══ INPUT DATA

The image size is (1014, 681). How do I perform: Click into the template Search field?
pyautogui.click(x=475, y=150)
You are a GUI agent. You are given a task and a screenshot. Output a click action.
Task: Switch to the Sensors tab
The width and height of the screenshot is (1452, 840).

════
══ INPUT DATA

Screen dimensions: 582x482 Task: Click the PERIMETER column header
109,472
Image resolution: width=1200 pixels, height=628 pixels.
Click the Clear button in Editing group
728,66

════
══ INPUT DATA

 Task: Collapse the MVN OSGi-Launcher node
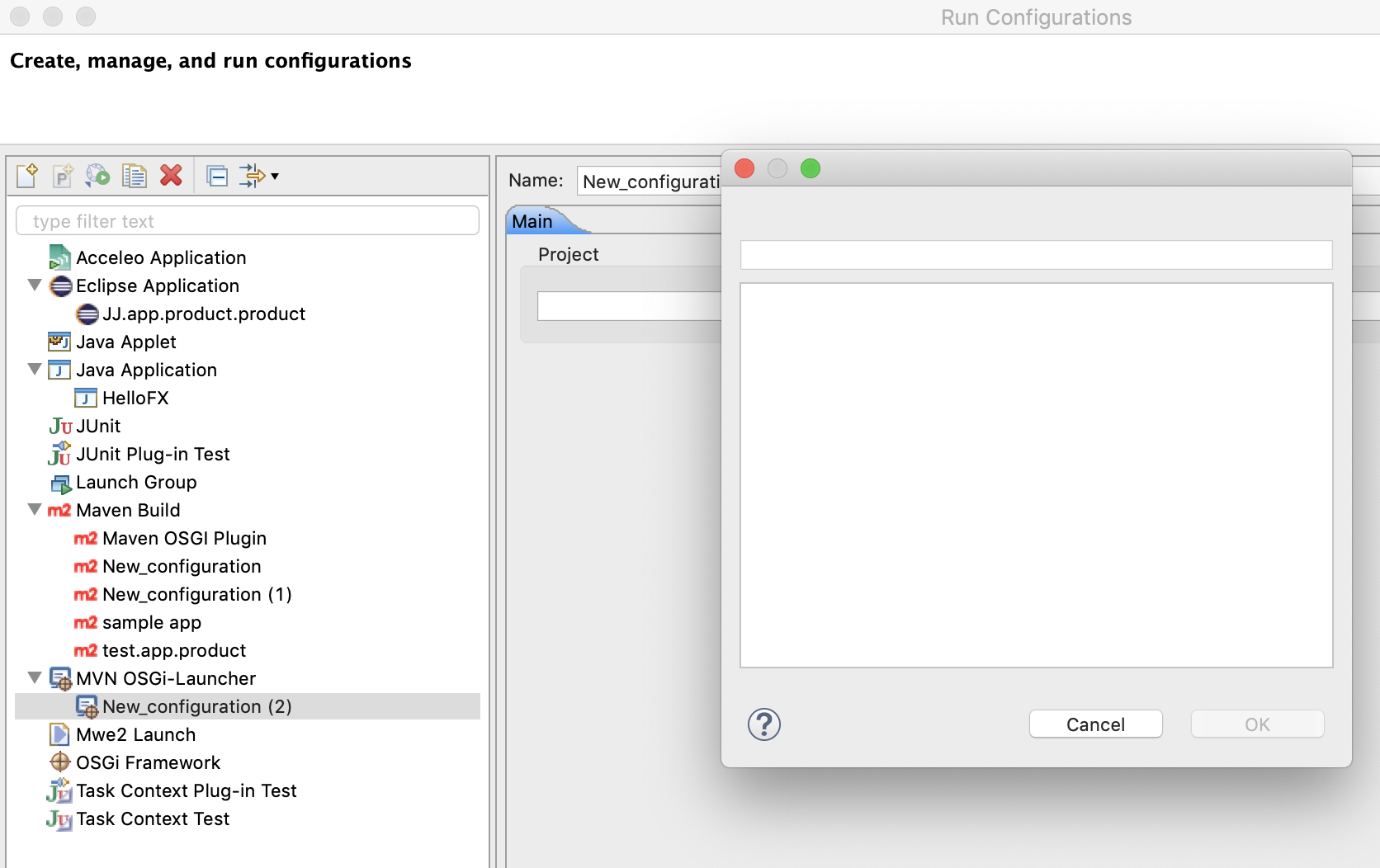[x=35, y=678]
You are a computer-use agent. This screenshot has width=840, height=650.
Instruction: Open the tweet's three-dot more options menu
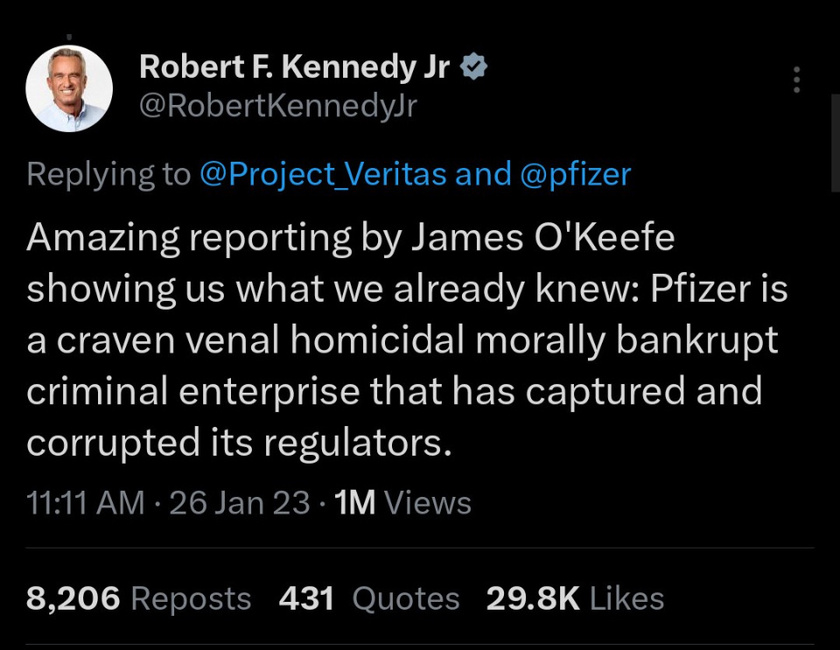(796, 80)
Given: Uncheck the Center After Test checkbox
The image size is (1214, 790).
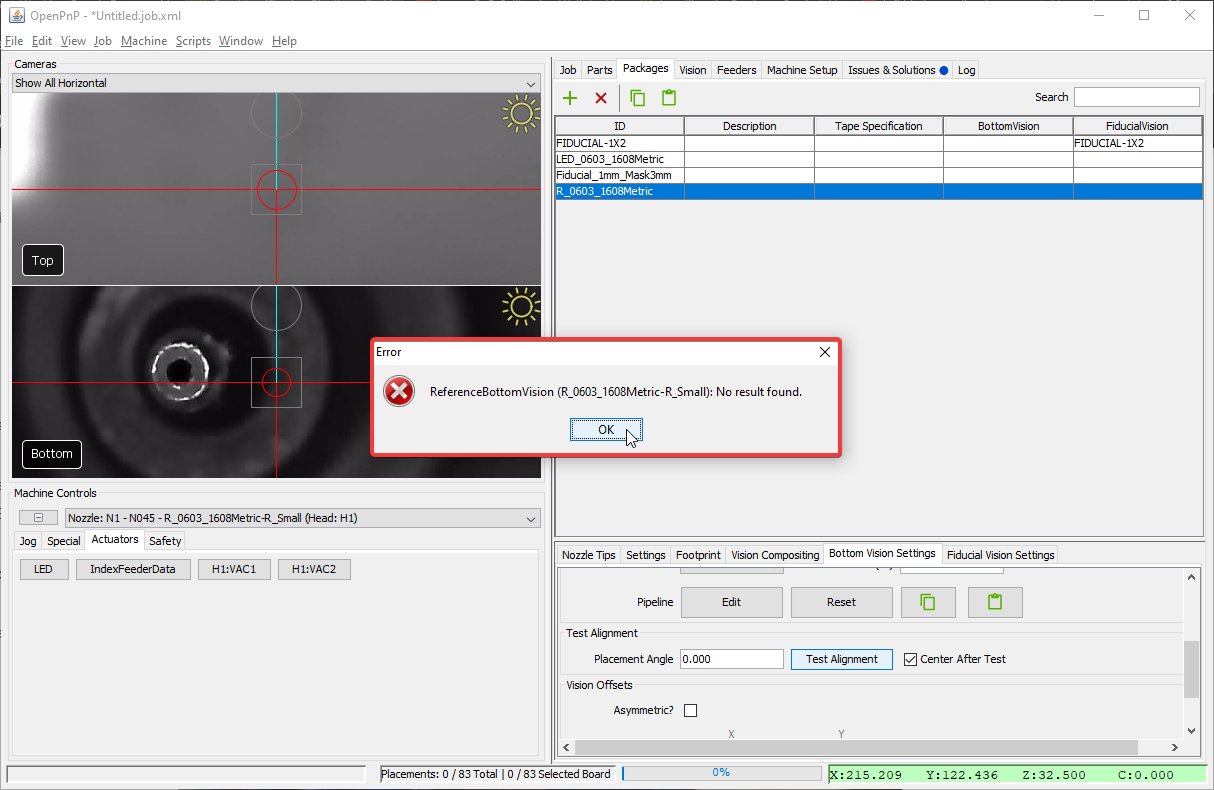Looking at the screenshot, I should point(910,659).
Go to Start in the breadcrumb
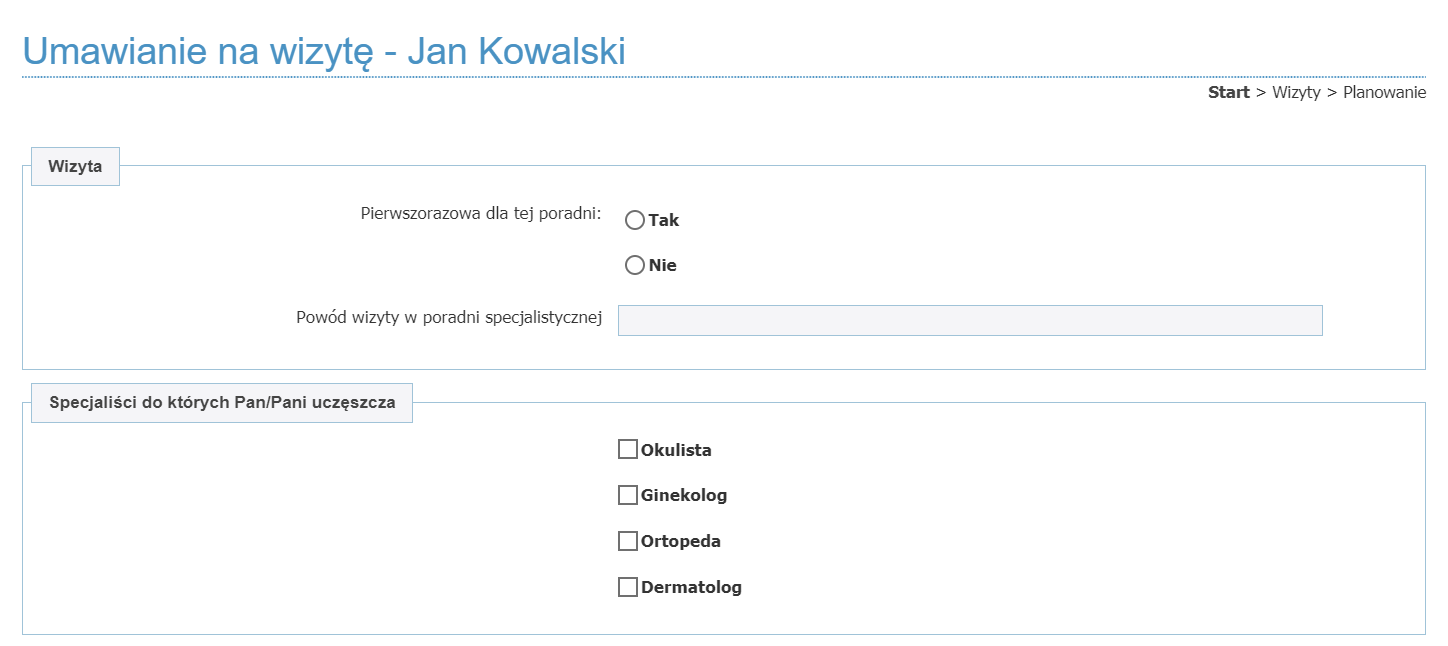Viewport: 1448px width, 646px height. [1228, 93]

════

### PROMPT
Take the records from the line that contains "The image size is (1014, 681)." through the line that contains "pyautogui.click(x=475, y=150)" and output them as a Markdown table with the columns Row and Text. Number each row and leave out any blank lines.

### THE SOLUTION
| Row | Text |
|---|---|
| 1 | The image size is (1014, 681). How do I perform: Click into the template Search field? |
| 2 | pyautogui.click(x=475, y=150) |